A rare exhibition of Etruscan treasures from the private collections of Italian Prince Fabrizio Alliata and the Gregorian-Etruscan Museum of the Vatican Museums will make its only stop in the United States June 1 through Oct. 31, 2004, at the Mabee-Gerrer Museum of Art in Shawnee, Okla. “Unveiling Ancient Mystery: Etruscan Treasures” contains more than 200 pieces of Etruscan gold jewelry and 30 pieces of Etruscan bronze and terra cotta artifacts. This will be the first time that many of the Vatican Museums’ pieces have been exhibited abroad and the first time most of the gold jewelry ever has been exhibited. The Mabee-Gerrer Museum of Art is located on the campus of St. Gregory’s University in Shawnee, which is 30 miles east of Oklahoma City.

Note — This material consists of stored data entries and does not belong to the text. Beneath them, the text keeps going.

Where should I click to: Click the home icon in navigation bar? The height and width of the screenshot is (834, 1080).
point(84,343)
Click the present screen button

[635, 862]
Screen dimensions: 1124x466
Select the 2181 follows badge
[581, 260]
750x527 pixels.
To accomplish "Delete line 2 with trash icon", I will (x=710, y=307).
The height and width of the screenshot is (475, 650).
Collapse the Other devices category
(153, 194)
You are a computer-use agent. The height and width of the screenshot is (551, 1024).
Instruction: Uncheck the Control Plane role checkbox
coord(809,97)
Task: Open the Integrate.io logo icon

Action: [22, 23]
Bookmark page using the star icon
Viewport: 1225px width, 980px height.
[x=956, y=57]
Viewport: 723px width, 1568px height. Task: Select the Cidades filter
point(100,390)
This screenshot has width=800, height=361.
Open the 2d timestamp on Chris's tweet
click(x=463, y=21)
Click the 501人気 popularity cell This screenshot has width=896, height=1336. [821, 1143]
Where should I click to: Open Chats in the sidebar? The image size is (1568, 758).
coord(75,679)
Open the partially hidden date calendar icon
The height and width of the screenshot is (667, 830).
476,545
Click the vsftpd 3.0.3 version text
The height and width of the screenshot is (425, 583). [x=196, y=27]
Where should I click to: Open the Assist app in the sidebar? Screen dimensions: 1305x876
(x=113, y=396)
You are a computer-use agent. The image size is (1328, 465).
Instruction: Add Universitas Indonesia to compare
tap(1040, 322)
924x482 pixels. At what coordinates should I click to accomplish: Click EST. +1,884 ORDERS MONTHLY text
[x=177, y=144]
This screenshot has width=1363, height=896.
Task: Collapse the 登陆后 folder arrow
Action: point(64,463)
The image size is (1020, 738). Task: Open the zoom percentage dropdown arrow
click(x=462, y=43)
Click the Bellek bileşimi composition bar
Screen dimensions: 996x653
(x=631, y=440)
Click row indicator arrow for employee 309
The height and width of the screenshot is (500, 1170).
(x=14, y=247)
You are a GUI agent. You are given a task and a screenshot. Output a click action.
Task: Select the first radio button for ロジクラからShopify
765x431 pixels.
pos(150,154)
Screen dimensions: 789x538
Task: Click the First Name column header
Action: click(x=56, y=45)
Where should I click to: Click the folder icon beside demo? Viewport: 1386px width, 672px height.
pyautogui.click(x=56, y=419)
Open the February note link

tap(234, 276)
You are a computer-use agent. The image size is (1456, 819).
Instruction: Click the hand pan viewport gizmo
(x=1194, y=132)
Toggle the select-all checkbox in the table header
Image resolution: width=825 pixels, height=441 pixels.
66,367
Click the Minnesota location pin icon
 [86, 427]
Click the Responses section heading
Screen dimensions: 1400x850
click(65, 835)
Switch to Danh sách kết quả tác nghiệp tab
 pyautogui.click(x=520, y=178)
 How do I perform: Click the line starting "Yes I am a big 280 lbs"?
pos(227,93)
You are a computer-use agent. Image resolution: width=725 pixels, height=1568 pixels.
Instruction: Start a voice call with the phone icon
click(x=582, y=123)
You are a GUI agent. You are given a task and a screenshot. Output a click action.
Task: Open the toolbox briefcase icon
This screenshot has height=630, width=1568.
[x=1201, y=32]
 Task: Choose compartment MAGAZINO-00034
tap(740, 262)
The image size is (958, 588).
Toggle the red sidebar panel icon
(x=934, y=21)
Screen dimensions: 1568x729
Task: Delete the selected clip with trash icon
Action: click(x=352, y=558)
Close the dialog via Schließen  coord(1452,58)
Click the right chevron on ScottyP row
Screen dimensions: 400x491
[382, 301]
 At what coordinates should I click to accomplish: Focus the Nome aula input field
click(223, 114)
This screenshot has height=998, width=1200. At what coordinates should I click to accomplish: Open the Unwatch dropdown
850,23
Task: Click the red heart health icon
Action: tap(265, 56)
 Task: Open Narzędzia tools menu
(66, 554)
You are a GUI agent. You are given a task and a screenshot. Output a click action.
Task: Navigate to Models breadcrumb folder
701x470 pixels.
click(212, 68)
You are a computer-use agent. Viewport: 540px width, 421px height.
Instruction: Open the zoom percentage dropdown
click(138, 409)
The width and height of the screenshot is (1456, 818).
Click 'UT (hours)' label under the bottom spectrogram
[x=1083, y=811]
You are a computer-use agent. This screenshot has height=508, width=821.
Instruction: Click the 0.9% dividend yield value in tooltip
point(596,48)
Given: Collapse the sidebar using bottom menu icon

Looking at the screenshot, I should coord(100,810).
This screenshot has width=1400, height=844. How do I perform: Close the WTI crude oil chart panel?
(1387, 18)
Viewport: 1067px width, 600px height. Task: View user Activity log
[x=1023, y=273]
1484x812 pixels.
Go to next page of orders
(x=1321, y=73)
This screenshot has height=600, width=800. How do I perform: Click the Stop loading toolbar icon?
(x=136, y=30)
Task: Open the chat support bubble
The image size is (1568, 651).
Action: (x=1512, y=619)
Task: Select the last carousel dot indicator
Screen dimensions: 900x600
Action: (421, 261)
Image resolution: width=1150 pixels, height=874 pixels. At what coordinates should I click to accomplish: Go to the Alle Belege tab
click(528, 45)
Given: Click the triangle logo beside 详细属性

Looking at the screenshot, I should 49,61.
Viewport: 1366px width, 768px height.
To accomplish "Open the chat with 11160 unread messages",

“Prince Fabrizio Alliata’s collection is the finest example of Etruscan gold jewelry I have had the opportunity to both see and study,” said Vatican Museums Director General Dr. Francesco Buranelli.
The exhibition is being brought to Oklahoma by the National Exhibits Foundation, which is headed by executive director Rev. Malcolm Neyland.
“Prince Fabrizio Alliata has been extremely generous in allowing the United States, in particular the Mabee-Gerrer Museum of Art, to be the first public venue of more than 220 excellent Etruscan pieces. Not even the Italians have had the first opportunity to view this fine collection from the prince. And the pieces from the Etruscan Vatican Museums are outstanding,” Rev. Neyland said.
Before Rome’s rise as the dominant world power, Etruria was the first great civilization of ancient Italy. The Etruscan civilization thrived between 950 and 300 B.C. in the current-day regions of Tuscany and Umbria in northern Italy. The Etruscans were highly accomplished artisans who rose to power, then disappeared, leaving behind many unanswered questions concerning their origin and their influence.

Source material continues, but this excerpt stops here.